This bugzilla is for the final set of patches to add support for the Power ISA 3.1 instructions. The previous set of patches is in bugzilla 429375.
Created attachment 136291 [details] Reduced-Precision - bfloat16 Outer Product & Format Conversion Operations Add support for: pmxvbf16ger2 Prefixed Masked VSX Vector bfloat16 GER (Rank-2 Update) pmxvbf16ger2pp Prefixed Masked VSX Vector bfloat16 GER (Rank-2 Update) Positive multiply, Positive accumulate pmxvbf16ger2pn Prefixed Masked VSX Vector bfloat16 GER (Rank-2 Update) Positive multiply, Negative accumulate pmxvbf16ger2np Prefixed Masked VSX Vector bfloat16 GER (Rank-2 Update) Negative multiply, Positive accumulate pmxvbf16ger2nn Prefixed Masked VSX Vector bfloat16 GER (Rank-2 Update) Negative multiply, Negative accumulate xvbf16ger2VSX Vector bfloat16 GER (Rank-2 Update) xvbf16ger2pp VSX Vector bfloat16 GER (Rank-2 Update) Positive multiply, Positive accumulate xvbf16ger2pn VSX Vector bfloat16 GER (Rank-2 Update) Positive multiply, Negative accumulate xvbf16ger2np VSX Vector bfloat16 GER (Rank-2 Update) Negative multiply, Positive accumulate xvbf16ger2nn VSX Vector bfloat16 GER (Rank-2 Update) Negative multiply, Negative accumulate xvcvbf16sp VSX Vector Convert bfloat16 to Single-Precision format xvcvspbf16 VSX Vector Convert with round Single-Precision to bfloat16 format
Created attachment 136292 [details] functional tests for Reduced-Precision - bfloat16 Outer Product & Format Conversion Operations Functional tests for the Reduced-Precision - bfloat16 Outer Product & Format Conversion Operations instructions
Created attachment 136293 [details] PPC64: Reduced-Precision: Missing Integer-based Outer Product Operations Add support for: pmxvi16ger2 VSX Vector 16-bit Signed Integer GER (rank-2 update), Prefixed Masked pmxvi16ger2pp VSX Vector 16-bit Signed Integer GER (rank-2 update) (Positive multiply, Positive accumulate), Prefixed Masked pmxvi8ger4spp VSX Vector 8-bit Signed/Unsigned Integer GER (rank-4 update) with Saturation (Positive multiply, Positive accumulate), Prefixed Masked xvi16ger2 VSX Vector 16-bit Signed Integer GER (rank-2 update) xvi16ger2pp VSX Vector 16-bit Signed Integer GER (rank-2 update) (Positive multiply, Positive accumulate) xvi8ger4spp VSX Vector 8-bit Signed/Unsigned Integer GER (rank-4 update) with Saturation (Positive multiply, Positive accumulate)

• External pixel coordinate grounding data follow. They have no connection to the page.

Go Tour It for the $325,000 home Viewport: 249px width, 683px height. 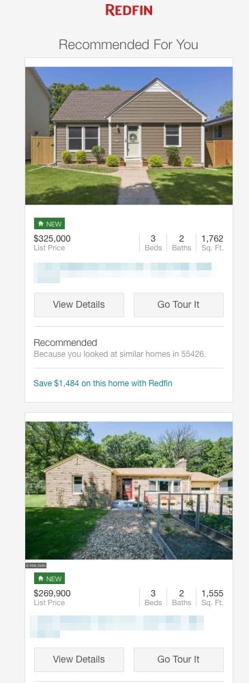pyautogui.click(x=179, y=305)
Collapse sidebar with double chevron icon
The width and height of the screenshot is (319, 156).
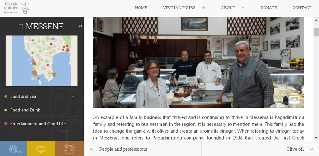(x=81, y=26)
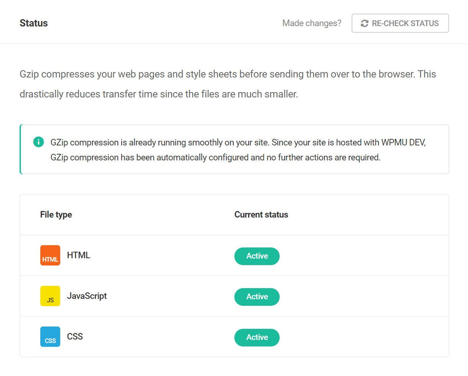Click the 'WPMU DEV' text in the notice
This screenshot has height=376, width=468.
pos(403,143)
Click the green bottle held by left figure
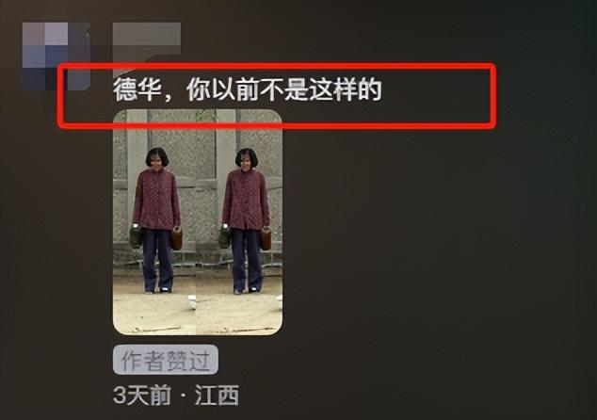The width and height of the screenshot is (597, 420). [x=136, y=236]
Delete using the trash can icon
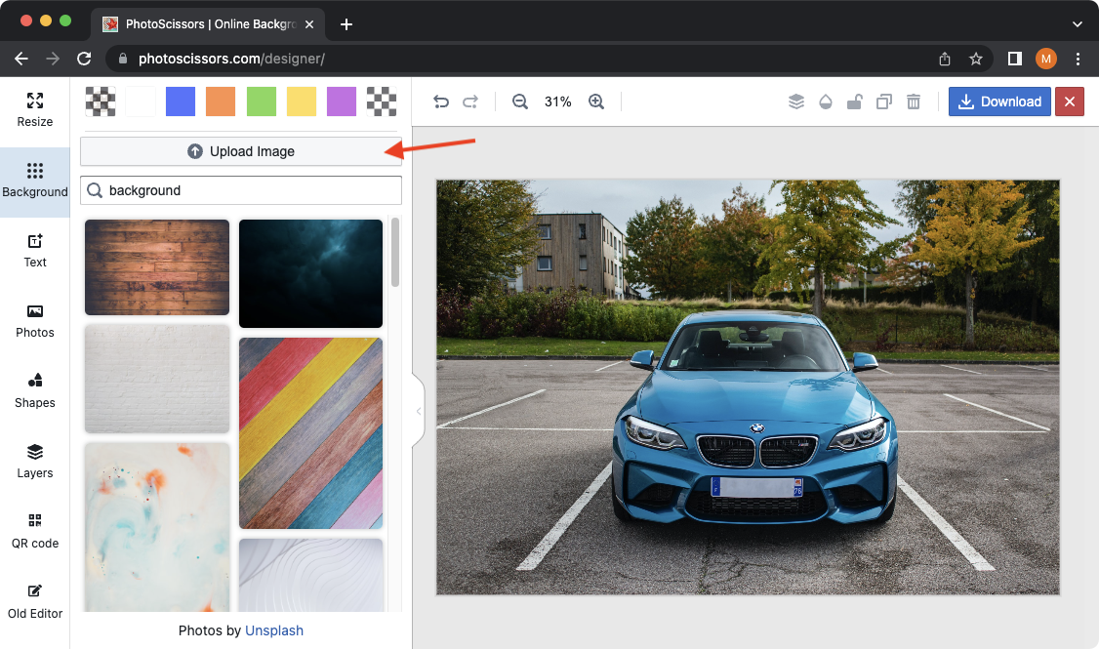Image resolution: width=1099 pixels, height=649 pixels. 914,101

Created attachment 136294 [details] functional tests for Reduced-Precision: Missing Integer-based Outer Product Operations Functional tests for the Reduced-Precision: Missing Integer-based Outer Product Operations instructions
(In reply to Carl Love from comment #1) > Created attachment 136291 [details] > Reduced-Precision - bfloat16 Outer Product & Format Conversion Operations +static Float conv_bf16_to_float( UInt input ) +{ .. + output is 64-bit float. + bias +127, exponent 8-bits, fraction 22-bits Is this comment correct? 1 sign bit + 8 exponent bits + 22 mantissa bits looks much more like a 32-bit float than a 64-bit float. -- Is there an inconsistency in naming these functions? It appears that in some places, a 32-bit float is called `_float` in the name, but in others it is called `_f32`. Eg. +static Float conv_bf16_to_float( UInt input ) vs +static UInt conv_f32_to_bf16( UInt input ) Can you either fix the inconsistencies (if they exist) and/or also add a comment at the top explaining the naming? --- +ULong convert_from_f32tobf16_helper( ULong src ) { In this file, either mark functions as 'static' or add a comment saying they are called from generated code.

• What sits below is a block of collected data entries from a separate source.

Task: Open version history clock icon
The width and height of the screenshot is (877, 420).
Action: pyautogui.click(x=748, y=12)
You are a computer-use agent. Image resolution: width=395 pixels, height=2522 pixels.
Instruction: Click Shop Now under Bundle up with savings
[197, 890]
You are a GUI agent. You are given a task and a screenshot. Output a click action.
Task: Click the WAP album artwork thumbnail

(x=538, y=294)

(In reply to Carl Love from comment #3) > Created attachment 136293 [details] > PPC64: Reduced-Precision: Missing Integer-based Outer Product Operations -static UInt exts8( UInt src) +static ULong exts8( UInt src) -static UInt extz8( UInt src) +static ULong extz8( UInt src) Mark these as 'static'. Otherwise, OK to land.
(In reply to Carl Love from comment #2) > Created attachment 136292 [details] > functional tests for Reduced-Precision - bfloat16 Outer Product & Format > Conversion Operations OK to land. Please make sure though that all the new files get included in the tarball.
(In reply to Carl Love from comment #4) > Created attachment 136294 [details] > functional tests for Reduced-Precision: Missing Integer-based Outer > Product Operations OK to land. Again, please ensure any new files end up in the tarball.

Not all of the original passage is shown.